Step-by-step explanation:

To find the double integral of
`\(3xy^2 \cdot x^2 \cdot 1\)` over the given region, we'll evaluate it with respect to both
`\(x\) and \(y\)`. The integral is represented as
`\(\int_(-2)^(2) \int_(0)^(3) 3xy^2 \cdot x^2 \, dx \, dy\).`

In the inner integral, integrate with respect to
`\(x\)` while treating
`\(y\)` as a constant:

`\[ \int_(0)^(3) 3xy^2 \cdot x^2 \, dx = (3)/(4)y^2 \cdot x^4 \Big|_(0)^(3) = (81)/(4)y^2 \]`

Now, integrate the result with respect to
`\(y\) over the given \(y\) limits:\[ \int_(-2)^(2) (81)/(4)y^2 \, dy = (81)/(4) \cdot (1)/(3)y^3 \Big|_(-2)^(2) = (81)/(2) \]`

Therefore, the final answer is
`\(216\)`, which is the result of the double integral.

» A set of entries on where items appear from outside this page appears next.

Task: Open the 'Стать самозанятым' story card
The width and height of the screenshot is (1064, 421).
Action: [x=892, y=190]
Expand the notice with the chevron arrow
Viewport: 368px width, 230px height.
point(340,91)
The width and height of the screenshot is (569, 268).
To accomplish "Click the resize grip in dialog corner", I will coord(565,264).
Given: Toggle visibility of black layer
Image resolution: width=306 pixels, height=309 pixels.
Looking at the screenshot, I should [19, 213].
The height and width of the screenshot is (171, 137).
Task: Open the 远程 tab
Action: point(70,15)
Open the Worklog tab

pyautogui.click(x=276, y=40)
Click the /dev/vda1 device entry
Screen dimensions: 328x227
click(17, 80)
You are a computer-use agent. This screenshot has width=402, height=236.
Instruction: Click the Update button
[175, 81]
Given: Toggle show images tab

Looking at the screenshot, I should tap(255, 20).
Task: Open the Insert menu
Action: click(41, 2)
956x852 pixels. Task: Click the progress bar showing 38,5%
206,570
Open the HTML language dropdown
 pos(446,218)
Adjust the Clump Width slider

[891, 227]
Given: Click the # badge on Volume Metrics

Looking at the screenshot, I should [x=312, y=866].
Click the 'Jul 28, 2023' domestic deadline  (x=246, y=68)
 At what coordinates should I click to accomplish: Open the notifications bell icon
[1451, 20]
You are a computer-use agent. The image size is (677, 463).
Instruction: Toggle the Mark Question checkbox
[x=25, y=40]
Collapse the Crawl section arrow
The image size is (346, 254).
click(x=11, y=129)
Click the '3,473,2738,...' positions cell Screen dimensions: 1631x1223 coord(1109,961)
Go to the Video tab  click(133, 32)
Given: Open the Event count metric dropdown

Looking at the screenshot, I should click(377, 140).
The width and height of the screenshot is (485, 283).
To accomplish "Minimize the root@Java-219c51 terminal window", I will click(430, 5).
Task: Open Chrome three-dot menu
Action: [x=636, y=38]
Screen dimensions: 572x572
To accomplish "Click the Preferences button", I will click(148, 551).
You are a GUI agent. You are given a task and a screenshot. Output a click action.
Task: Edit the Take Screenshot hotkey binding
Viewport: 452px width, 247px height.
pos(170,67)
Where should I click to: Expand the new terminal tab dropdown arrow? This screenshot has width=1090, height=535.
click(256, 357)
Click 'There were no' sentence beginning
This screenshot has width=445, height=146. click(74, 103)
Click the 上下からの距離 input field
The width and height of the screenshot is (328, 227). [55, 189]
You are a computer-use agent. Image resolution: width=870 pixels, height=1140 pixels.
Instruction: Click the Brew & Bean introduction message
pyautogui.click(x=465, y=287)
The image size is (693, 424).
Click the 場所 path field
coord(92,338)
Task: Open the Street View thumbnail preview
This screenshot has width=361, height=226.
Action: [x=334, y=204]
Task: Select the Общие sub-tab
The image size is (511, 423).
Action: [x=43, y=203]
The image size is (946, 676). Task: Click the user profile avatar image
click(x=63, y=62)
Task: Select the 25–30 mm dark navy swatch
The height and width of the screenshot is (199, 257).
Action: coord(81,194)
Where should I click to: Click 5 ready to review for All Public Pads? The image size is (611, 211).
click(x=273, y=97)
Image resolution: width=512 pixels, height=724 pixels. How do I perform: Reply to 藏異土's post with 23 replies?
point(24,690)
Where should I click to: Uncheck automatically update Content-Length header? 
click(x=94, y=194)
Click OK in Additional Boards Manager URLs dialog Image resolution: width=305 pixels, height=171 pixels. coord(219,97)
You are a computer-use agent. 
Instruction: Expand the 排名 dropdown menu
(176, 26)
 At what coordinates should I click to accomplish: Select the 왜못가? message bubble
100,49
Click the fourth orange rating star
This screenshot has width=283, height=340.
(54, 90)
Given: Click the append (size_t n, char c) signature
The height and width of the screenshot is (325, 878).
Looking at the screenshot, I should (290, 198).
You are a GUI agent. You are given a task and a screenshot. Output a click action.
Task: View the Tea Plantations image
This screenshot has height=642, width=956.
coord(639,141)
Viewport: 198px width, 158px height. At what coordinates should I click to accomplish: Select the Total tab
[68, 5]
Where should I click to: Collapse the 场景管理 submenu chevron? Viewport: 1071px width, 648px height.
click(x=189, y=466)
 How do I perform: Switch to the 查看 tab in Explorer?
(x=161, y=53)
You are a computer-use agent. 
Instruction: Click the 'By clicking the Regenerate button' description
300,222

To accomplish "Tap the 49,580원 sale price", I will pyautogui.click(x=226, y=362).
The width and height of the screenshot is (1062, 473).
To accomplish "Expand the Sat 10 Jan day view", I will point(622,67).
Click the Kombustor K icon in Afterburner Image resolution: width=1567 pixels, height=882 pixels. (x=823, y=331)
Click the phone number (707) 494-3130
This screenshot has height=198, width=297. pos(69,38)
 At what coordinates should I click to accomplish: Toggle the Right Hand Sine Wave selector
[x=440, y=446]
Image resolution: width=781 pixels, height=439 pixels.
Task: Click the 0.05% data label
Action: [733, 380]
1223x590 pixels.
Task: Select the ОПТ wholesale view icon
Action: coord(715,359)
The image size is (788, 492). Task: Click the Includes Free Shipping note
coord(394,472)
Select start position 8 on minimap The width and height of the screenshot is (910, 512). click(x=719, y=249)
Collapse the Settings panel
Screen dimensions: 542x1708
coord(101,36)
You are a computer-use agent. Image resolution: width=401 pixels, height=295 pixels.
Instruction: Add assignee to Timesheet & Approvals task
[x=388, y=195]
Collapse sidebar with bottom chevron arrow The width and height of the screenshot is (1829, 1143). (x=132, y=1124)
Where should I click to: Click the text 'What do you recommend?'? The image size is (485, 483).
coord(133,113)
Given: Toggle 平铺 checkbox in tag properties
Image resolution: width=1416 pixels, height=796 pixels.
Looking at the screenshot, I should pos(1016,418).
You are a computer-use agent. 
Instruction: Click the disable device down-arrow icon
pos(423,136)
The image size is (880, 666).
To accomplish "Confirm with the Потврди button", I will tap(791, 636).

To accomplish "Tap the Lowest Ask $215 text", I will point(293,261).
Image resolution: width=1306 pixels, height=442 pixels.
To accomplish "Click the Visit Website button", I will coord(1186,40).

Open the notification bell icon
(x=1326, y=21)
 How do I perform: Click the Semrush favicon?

In summary, the process involves breaking down the double integral into two separate integrals, integrating with respect to one variable at a time, and then combining the results. The constants and limits of integration must be carefully managed at each step to arrive at the correct solution.